ACTIVITY: In the items below, set down word for word the lines that begin at the one containing "I want to click on sidebar-item-chat, so" and stop after the one containing "The width and height of the screenshot is (2184, 1702).".

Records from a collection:
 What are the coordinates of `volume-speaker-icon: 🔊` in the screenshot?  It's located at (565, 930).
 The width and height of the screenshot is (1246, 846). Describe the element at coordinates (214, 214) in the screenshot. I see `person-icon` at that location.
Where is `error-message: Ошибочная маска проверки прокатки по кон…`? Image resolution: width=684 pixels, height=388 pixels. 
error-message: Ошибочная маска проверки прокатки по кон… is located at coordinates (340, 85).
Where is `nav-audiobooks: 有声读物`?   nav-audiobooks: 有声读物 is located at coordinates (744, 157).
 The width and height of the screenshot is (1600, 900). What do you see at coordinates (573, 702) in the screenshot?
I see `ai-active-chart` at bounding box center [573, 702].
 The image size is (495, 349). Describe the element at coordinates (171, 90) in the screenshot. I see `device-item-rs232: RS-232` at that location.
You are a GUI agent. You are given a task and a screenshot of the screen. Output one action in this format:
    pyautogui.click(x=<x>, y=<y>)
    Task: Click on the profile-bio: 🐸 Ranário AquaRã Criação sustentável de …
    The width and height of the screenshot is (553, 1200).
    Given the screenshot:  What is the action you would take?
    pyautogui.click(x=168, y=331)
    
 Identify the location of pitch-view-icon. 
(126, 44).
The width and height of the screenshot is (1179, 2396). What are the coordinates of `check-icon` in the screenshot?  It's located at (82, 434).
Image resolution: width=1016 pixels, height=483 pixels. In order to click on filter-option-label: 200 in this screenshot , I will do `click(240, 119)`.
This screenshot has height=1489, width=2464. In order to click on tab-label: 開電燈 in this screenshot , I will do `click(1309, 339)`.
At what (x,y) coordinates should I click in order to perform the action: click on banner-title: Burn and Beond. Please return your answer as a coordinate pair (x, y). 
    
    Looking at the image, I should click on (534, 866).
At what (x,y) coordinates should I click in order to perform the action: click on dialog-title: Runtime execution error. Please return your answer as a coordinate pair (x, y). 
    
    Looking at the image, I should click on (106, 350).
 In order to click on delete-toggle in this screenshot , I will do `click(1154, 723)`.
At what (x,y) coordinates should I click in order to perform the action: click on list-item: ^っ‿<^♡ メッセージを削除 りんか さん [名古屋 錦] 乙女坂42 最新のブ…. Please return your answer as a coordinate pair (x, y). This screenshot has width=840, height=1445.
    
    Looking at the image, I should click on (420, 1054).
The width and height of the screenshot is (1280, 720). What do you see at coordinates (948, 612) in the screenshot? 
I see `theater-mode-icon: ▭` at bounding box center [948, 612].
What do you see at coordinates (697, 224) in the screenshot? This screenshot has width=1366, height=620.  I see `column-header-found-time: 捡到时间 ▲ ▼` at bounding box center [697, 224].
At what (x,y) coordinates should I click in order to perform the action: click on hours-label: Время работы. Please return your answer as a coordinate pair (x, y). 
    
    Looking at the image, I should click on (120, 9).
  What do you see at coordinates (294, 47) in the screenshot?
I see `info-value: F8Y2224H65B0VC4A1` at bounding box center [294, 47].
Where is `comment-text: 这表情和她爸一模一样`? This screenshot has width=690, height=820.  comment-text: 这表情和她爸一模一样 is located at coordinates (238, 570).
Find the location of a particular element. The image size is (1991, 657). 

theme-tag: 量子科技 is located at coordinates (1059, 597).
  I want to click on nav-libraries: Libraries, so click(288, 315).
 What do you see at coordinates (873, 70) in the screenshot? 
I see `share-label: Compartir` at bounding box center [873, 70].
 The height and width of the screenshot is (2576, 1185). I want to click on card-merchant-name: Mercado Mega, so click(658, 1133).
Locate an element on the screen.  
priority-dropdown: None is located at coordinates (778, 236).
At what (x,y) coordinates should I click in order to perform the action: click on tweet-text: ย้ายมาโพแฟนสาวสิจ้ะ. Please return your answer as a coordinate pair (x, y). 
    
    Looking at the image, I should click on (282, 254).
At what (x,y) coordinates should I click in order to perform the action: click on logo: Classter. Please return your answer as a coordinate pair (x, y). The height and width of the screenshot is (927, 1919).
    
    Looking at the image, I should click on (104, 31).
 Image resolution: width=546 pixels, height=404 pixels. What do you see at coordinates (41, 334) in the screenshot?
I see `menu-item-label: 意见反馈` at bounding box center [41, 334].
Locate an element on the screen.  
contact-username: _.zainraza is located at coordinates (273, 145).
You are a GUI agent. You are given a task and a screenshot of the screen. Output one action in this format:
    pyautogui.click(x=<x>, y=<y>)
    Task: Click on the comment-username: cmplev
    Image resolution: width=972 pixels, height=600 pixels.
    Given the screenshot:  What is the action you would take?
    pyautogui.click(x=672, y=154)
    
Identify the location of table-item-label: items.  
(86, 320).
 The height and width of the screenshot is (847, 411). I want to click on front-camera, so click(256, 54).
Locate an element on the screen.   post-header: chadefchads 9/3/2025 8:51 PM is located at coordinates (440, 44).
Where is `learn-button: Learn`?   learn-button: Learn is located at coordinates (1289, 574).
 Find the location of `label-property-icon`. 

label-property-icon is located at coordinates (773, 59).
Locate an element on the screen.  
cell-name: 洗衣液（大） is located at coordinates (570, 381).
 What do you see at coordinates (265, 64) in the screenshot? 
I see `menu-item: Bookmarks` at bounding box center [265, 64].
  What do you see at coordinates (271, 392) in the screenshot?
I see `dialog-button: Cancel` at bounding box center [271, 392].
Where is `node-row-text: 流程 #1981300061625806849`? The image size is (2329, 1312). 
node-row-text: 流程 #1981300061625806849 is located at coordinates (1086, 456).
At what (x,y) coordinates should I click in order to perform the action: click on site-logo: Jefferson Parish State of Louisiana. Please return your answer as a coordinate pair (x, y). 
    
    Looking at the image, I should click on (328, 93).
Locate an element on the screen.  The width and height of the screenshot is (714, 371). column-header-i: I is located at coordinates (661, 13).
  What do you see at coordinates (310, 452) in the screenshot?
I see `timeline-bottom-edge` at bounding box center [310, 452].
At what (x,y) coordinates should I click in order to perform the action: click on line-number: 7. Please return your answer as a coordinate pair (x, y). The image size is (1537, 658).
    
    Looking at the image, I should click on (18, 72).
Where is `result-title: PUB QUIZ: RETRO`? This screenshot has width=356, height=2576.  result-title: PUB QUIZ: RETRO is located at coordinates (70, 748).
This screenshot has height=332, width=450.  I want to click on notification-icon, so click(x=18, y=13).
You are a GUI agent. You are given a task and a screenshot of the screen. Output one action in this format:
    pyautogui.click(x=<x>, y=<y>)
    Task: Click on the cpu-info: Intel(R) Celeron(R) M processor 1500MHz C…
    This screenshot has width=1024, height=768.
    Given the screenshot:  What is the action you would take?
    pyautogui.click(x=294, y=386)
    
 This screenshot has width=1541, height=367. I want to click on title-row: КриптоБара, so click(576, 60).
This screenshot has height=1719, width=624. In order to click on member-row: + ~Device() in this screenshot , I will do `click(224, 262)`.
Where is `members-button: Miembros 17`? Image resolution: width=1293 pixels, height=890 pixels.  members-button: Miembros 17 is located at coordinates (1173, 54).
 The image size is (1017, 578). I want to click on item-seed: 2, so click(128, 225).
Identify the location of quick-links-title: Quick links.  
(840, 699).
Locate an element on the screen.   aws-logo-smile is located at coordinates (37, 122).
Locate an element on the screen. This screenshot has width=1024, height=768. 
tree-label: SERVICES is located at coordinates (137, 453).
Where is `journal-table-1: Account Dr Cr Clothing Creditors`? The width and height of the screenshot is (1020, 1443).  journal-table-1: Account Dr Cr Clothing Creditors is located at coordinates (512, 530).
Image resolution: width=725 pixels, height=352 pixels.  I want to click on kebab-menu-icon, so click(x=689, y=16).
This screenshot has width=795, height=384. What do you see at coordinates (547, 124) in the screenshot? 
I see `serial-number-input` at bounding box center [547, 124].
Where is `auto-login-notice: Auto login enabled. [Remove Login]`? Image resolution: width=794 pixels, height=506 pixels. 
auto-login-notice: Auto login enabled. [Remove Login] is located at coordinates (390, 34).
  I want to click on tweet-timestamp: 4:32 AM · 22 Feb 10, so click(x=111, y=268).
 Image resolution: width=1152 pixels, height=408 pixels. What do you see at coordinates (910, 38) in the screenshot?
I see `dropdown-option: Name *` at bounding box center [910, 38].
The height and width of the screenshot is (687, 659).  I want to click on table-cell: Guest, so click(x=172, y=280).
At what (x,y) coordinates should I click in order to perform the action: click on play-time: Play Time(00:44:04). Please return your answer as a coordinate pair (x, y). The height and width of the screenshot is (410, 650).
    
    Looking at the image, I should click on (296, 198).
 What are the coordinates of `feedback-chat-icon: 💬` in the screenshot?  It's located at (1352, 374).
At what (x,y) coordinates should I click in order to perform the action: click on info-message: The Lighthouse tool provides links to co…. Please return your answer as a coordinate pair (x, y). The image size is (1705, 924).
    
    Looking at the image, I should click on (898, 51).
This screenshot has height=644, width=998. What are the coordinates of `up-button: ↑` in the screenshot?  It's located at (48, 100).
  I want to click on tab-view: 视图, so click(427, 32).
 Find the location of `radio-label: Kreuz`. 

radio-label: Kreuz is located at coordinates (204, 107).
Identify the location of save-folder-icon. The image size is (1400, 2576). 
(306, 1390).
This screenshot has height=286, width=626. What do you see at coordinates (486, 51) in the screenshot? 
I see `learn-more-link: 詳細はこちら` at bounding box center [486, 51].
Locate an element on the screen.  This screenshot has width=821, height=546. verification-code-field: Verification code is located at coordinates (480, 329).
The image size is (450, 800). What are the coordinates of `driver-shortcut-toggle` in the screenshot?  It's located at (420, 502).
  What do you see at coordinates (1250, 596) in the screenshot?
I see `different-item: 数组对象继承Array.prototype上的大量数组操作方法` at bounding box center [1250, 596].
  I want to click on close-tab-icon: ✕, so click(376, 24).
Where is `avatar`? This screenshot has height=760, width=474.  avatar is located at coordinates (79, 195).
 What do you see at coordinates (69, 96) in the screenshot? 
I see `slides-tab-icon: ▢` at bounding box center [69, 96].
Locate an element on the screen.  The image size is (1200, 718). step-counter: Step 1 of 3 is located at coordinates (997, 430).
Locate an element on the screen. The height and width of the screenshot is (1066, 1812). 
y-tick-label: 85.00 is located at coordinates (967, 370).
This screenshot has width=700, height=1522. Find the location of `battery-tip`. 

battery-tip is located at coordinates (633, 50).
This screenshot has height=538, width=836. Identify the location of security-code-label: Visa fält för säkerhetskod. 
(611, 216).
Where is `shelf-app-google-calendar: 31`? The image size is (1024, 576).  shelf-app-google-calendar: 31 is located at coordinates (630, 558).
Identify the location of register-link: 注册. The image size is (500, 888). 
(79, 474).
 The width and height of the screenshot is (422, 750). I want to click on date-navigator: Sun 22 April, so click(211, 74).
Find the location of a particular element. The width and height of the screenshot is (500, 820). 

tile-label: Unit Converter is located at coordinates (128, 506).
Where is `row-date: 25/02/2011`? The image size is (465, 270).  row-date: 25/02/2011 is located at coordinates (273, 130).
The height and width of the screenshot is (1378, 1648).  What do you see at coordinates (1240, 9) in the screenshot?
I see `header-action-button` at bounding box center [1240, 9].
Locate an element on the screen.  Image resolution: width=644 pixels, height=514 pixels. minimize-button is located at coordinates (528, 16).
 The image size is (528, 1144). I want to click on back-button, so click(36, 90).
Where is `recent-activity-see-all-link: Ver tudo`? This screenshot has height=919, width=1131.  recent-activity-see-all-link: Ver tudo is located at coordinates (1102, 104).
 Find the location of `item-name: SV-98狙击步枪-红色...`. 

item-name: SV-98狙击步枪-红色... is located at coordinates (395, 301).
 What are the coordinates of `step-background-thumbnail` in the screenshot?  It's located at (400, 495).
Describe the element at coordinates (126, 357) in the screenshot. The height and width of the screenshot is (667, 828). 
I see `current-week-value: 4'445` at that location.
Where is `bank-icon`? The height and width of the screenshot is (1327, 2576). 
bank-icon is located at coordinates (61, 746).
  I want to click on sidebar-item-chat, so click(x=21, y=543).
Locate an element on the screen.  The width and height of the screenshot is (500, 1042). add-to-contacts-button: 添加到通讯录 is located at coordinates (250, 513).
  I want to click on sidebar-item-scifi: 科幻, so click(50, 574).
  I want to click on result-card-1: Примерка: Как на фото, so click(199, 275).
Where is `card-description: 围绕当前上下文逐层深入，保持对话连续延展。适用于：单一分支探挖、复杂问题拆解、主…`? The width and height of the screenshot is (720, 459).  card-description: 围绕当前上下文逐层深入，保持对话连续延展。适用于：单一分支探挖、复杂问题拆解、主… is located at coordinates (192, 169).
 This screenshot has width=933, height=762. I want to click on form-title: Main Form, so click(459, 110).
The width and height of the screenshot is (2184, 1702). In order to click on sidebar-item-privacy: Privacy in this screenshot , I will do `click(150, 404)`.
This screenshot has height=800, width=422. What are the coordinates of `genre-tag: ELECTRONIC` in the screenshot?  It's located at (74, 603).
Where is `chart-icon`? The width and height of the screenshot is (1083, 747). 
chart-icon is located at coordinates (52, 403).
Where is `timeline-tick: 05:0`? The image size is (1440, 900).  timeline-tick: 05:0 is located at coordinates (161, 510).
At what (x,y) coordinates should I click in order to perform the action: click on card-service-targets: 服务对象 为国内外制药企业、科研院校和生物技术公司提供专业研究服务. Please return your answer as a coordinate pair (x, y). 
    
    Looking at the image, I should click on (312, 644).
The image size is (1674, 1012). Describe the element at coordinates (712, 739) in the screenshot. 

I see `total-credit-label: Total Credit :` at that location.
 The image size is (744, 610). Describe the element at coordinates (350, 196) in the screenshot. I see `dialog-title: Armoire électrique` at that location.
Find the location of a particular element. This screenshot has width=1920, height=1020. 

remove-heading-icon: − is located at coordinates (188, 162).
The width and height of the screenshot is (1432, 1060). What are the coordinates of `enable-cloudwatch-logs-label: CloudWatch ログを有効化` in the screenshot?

SOLUTION TO THIS EXERCISE:
  I want to click on sidebar-item-chat, so click(x=21, y=543).
Locate an element on the screen.  The width and height of the screenshot is (500, 1042). add-to-contacts-button: 添加到通讯录 is located at coordinates (250, 513).
  I want to click on sidebar-item-scifi: 科幻, so click(50, 574).
  I want to click on result-card-1: Примерка: Как на фото, so click(199, 275).
Where is `card-description: 围绕当前上下文逐层深入，保持对话连续延展。适用于：单一分支探挖、复杂问题拆解、主…`? The width and height of the screenshot is (720, 459).  card-description: 围绕当前上下文逐层深入，保持对话连续延展。适用于：单一分支探挖、复杂问题拆解、主… is located at coordinates (192, 169).
 This screenshot has width=933, height=762. I want to click on form-title: Main Form, so click(459, 110).
The width and height of the screenshot is (2184, 1702). In order to click on sidebar-item-privacy: Privacy in this screenshot , I will do `click(150, 404)`.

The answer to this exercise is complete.